Strengths and limitations

Our study is the first one in Portugal to focus on smoking behaviour and HCP attitudes to tobacco control prior to a national smoking ban. It was conducted in a high smoking prevalence hospital, with high SHS exposure levels. This study thus provides a baseline against which to measure smoking behaviour and attitudes now that the ban has been implemented. It also serves as a case study for the implementation of smoke-free policies in a pro-smoking environment. Given that our study focused on a single hospital, our conclusions cannot be extrapolated to Portuguese hospitals in general. And, while our study cannot be considered as representative of the national pattern, we nevertheless believe that our sample gives an indication of tobacco control standards in Portuguese hospitals prior to the implementation of the national ban. The cross-sectional design of our study leaves little scope for inferences as to causality.
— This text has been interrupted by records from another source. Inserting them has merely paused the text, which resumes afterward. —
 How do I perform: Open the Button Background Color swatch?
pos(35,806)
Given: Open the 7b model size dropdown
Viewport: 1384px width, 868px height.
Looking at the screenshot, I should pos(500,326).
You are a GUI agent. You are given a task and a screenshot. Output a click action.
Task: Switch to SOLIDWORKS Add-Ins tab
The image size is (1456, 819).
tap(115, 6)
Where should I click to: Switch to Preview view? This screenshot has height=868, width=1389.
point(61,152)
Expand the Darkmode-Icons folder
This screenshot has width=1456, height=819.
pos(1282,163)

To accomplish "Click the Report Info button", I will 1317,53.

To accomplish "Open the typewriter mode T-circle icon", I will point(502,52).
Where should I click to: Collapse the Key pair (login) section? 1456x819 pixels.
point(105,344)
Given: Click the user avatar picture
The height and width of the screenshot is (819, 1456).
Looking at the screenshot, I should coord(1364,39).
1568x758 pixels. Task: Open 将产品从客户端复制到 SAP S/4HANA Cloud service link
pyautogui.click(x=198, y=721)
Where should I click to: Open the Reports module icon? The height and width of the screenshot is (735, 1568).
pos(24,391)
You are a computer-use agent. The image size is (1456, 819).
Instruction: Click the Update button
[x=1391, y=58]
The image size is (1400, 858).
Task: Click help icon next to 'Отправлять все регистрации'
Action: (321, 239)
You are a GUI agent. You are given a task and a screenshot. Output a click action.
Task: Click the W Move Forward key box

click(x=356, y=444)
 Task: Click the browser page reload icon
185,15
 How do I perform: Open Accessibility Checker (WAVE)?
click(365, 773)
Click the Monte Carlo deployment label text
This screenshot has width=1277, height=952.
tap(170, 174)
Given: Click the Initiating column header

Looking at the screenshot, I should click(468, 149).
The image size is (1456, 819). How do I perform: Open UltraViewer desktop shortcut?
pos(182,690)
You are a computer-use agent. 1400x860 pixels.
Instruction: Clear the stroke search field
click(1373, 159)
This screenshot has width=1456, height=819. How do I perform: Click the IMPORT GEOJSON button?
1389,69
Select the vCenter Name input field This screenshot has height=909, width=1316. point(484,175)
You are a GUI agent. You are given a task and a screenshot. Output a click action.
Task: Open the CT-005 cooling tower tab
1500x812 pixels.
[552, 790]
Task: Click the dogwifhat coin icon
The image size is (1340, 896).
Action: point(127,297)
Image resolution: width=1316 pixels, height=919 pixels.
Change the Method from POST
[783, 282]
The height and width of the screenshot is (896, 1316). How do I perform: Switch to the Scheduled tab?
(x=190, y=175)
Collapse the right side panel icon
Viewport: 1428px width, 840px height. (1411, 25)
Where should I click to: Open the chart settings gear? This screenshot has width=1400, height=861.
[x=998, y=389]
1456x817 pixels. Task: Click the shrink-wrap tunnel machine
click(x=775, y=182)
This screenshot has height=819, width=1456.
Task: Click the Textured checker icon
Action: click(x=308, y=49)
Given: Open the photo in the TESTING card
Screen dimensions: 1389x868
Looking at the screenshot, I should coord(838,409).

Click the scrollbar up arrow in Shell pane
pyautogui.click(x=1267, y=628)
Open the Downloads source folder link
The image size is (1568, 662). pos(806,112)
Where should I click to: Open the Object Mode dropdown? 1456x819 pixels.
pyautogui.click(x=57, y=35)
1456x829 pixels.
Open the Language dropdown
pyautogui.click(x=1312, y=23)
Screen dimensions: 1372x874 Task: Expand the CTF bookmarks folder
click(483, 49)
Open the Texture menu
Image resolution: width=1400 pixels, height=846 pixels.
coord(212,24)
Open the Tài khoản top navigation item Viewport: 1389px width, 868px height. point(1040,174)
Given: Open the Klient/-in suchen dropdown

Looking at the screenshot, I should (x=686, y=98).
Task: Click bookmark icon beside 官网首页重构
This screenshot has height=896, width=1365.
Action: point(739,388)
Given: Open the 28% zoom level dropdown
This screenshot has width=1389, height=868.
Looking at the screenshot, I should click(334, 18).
Also, since data were self-reported, social desirability bias cannot be excluded. The survey was, moreover, conducted just before the national ban was introduced; a period characterised by public debate and heightened awareness of SHS risks and the importance of smoke-free environments, reflecting a proximal effect of the introduction of smoke-free policies [72]. Furthermore, assessing smoking prevalence and attitudes using questionnaires may not reflect the actual situation. Sample selection bias and measurement errors may occur. Some reassurances as to accuracy are, however, provided by the fact that the ENSH questionnaire has been validated in many European countries and our additional questions validated by an earlier study. Since the response rate was above 50%, it is unlikely that our findings are biased by limited participation. Finally, the fact that few physicians participated in the survey means that this group is under represented.

Conclusions

Our study identified high smoking rates among hospital staff, especially among the lower socio-economic groups. Most staff reported passive behaviour, despite high SHS exposure. This, plus the high smoking prevalence observed may contribute to low compliance with the smoking ban and low participation in smoking cessation activities [13, 73]. Smoking behaviour had greater influence in tobacco control attitudes than health professionals' education. Smoking prevention and tobacco control should be top priorities in all health science schools and healthcare services. Our study is the first in Portugal to identify potential predictors of non-compliance with the partial smoking ban, further emphasising the need for a 100% smoke-free policy, effective enforcement and public health education to ensure compliance and promote social norm change. Our study also leads to the conclusion that post-ban evaluation and multi-centre studies should be undertaken in Portugal to monitor smoking behaviour, tobacco control attitudes and compliance with the smoking ban.